- _WORK INSTRUCTIONS_
Please output the following records exactly. Leave every image out.

=-=-=-=-=

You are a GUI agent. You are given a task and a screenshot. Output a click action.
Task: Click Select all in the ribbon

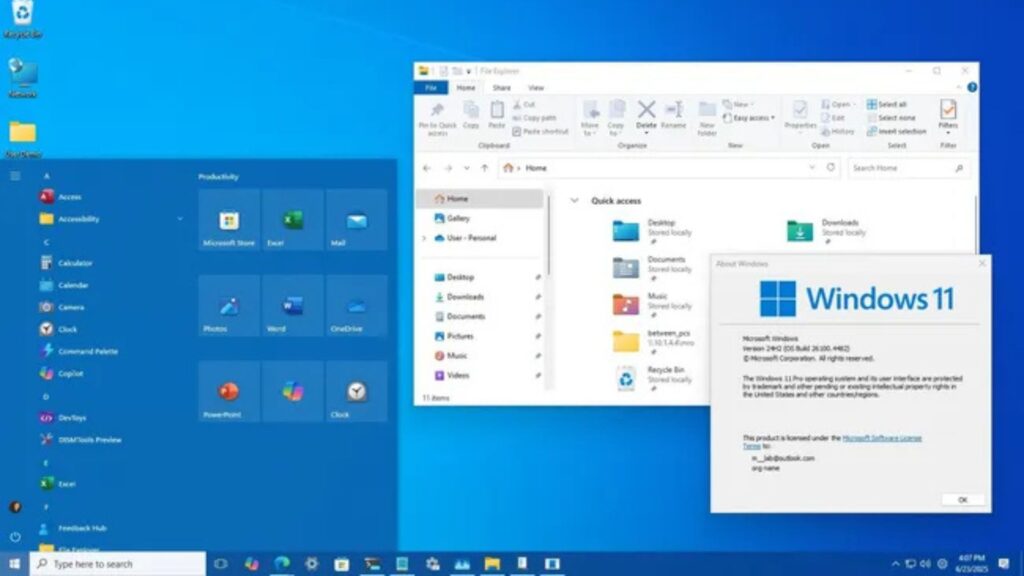pos(886,104)
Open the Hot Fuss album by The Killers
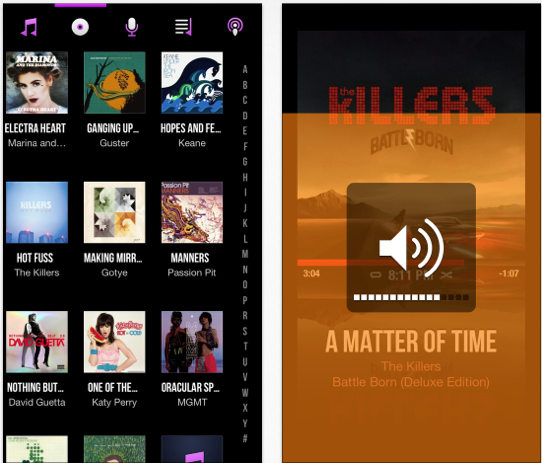Screen dimensions: 542x463 click(37, 212)
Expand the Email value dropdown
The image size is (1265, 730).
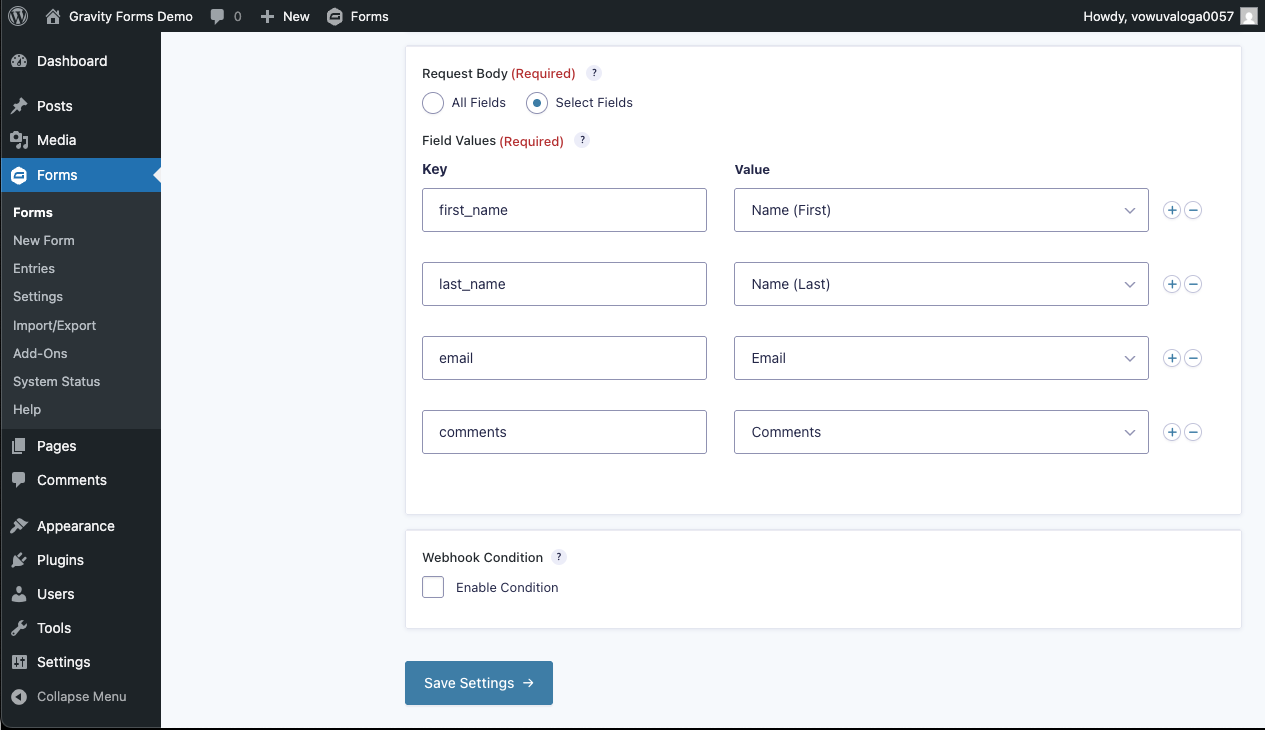point(940,358)
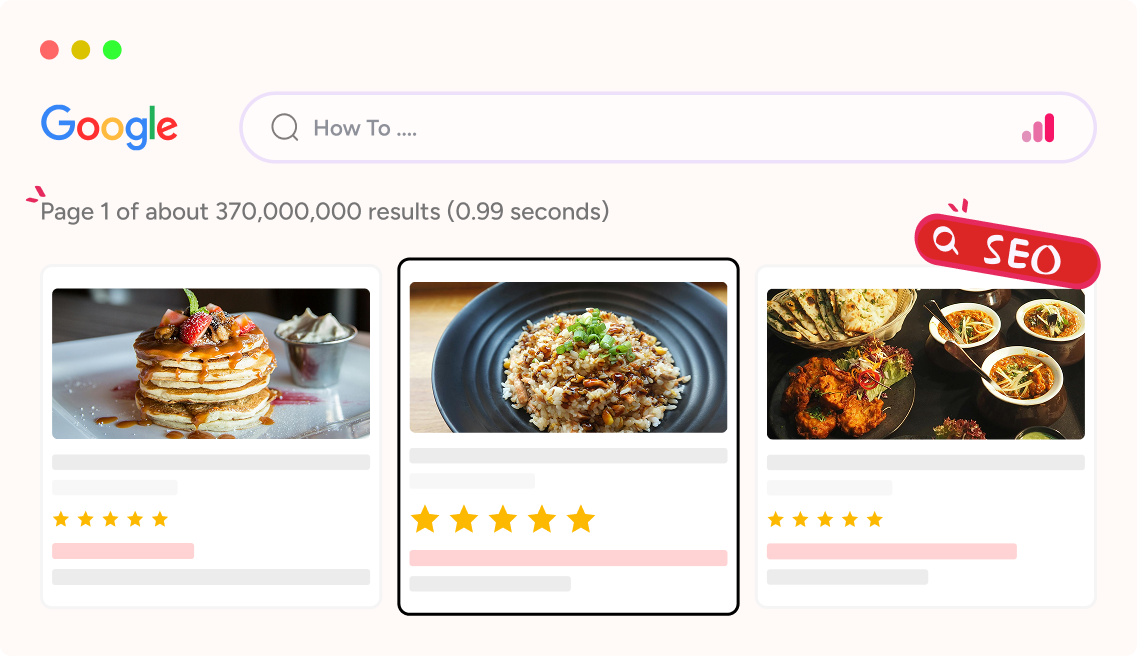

=-=-=-=-=

- _SOLUTION FOR THIS EXERCISE_
You are a GUI agent. You are given a task and a screenshot. Output a click action.
Task: Click Select all in the ribbon

pos(886,104)
Open the Hot Fuss album by The Killers
Screen dimensions: 542x463 click(37, 212)
Expand the Email value dropdown
The image size is (1265, 730).
point(940,358)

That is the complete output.